*Stored items*.
········

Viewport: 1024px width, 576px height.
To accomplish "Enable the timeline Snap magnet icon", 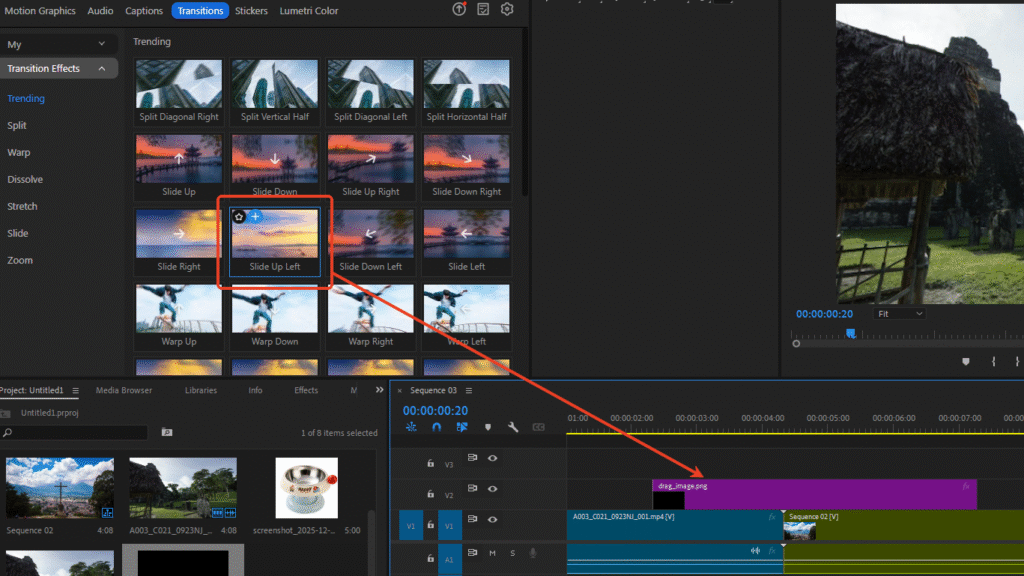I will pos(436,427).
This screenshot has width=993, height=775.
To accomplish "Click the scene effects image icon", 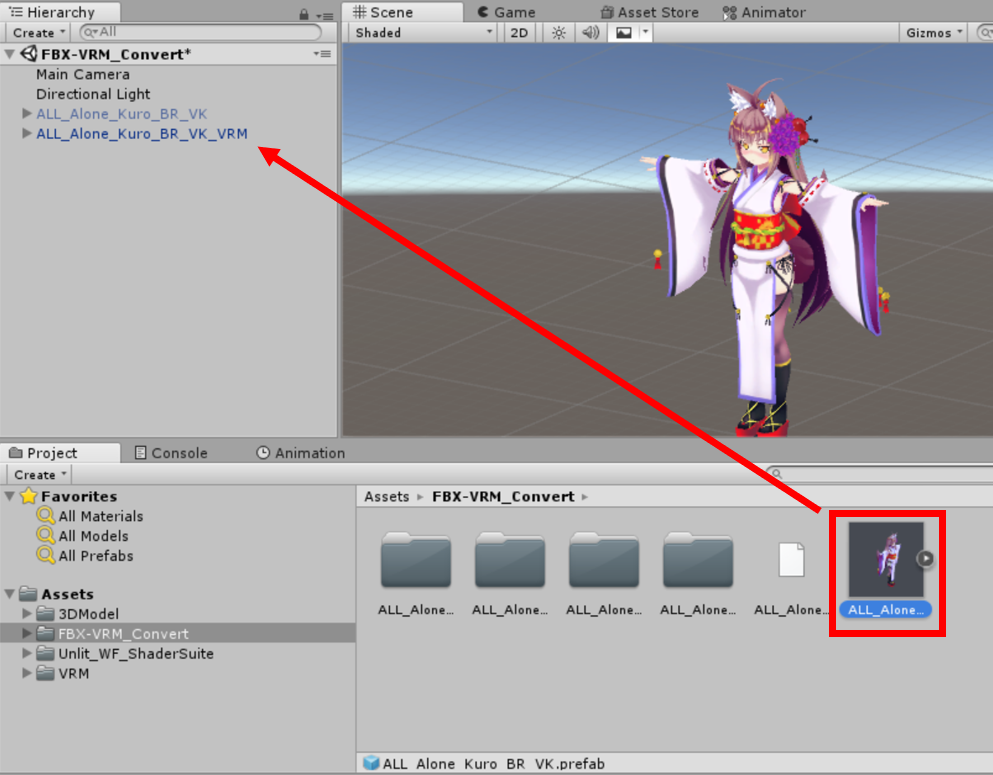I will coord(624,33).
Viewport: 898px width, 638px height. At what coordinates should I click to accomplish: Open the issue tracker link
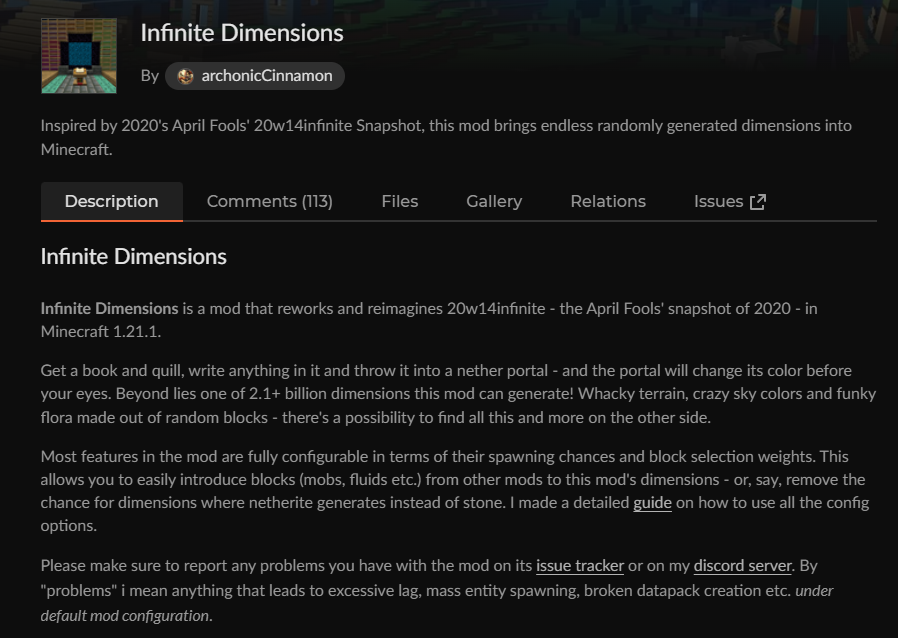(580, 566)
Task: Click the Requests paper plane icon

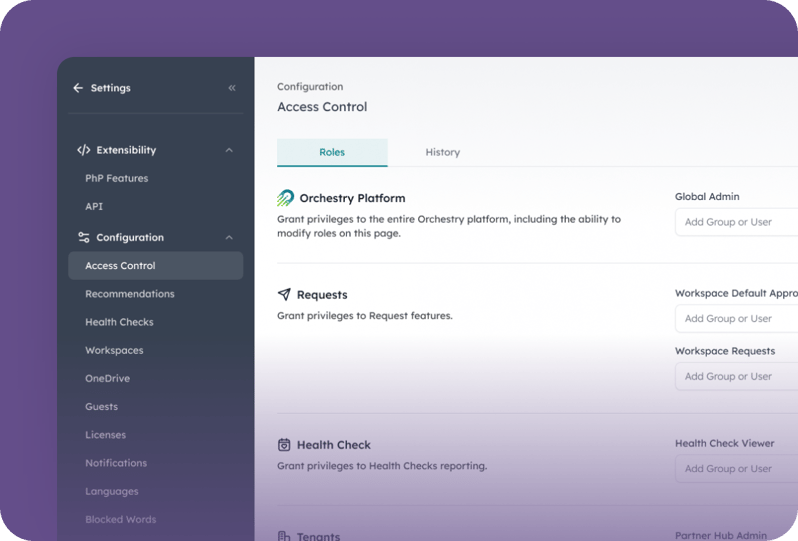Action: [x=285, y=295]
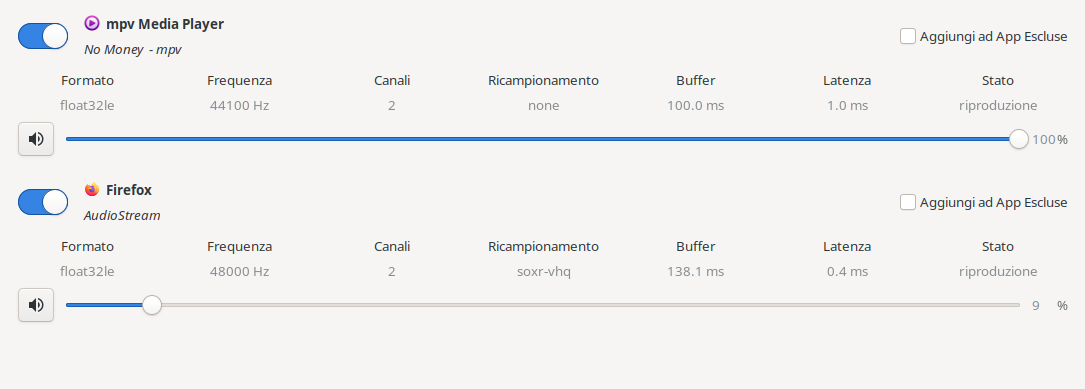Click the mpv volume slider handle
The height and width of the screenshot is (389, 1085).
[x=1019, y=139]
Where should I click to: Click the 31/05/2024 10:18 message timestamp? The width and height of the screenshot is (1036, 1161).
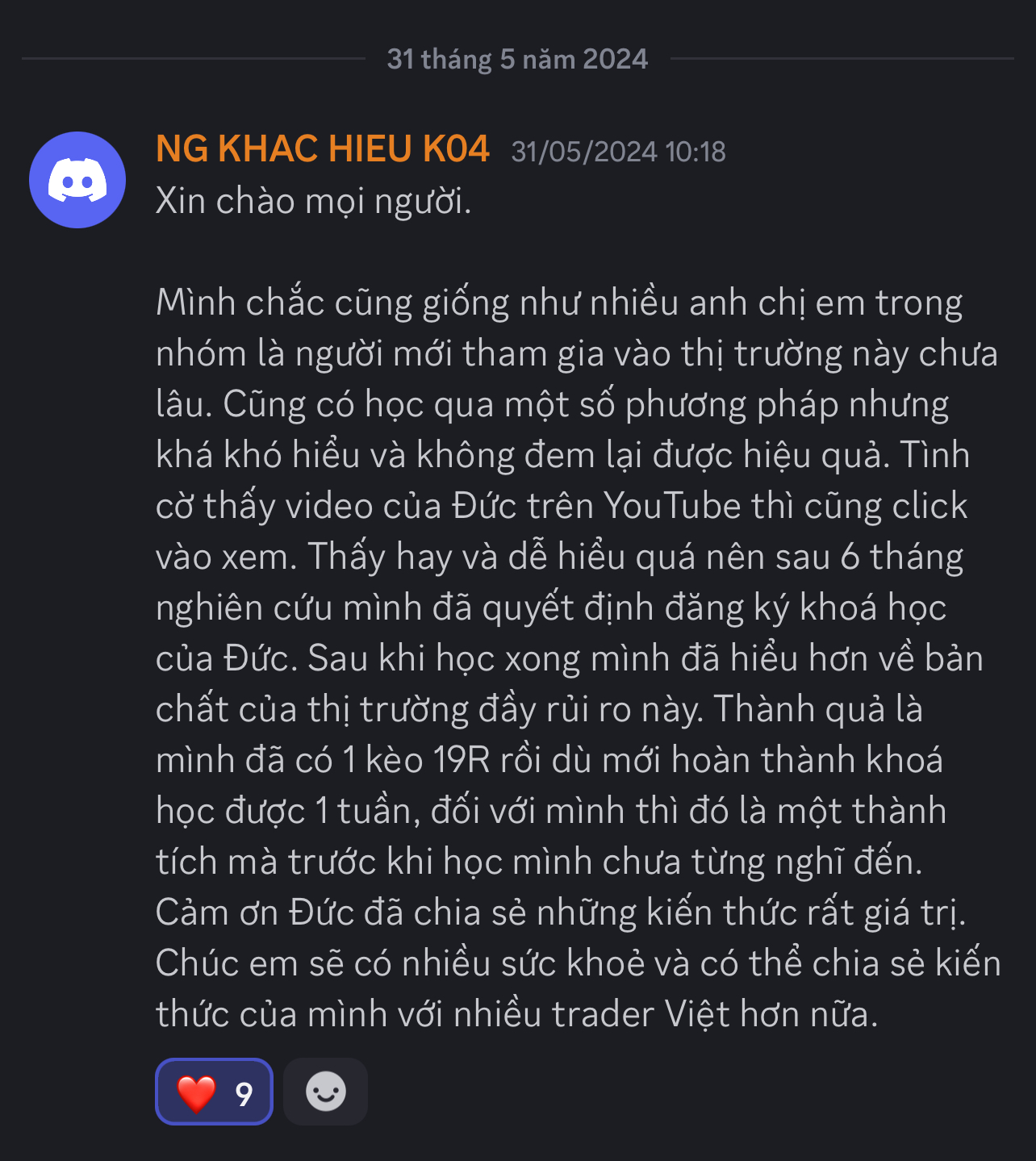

········

*Instructions to follow*. What is needed is an exact restatement of every line from the line containing "Viewport: 898px width, 638px" through the last line of the records, minus any pictures.

*Result*.
Viewport: 898px width, 638px height. At what coordinates should I click to accomplish: Open the issue tracker link
(580, 566)
Task: Click the Requests paper plane icon

Action: [x=285, y=295]
Click the mpv volume slider handle
The height and width of the screenshot is (389, 1085).
[x=1019, y=139]
Where should I click to: Click the 31/05/2024 10:18 message timestamp? The width and height of the screenshot is (1036, 1161).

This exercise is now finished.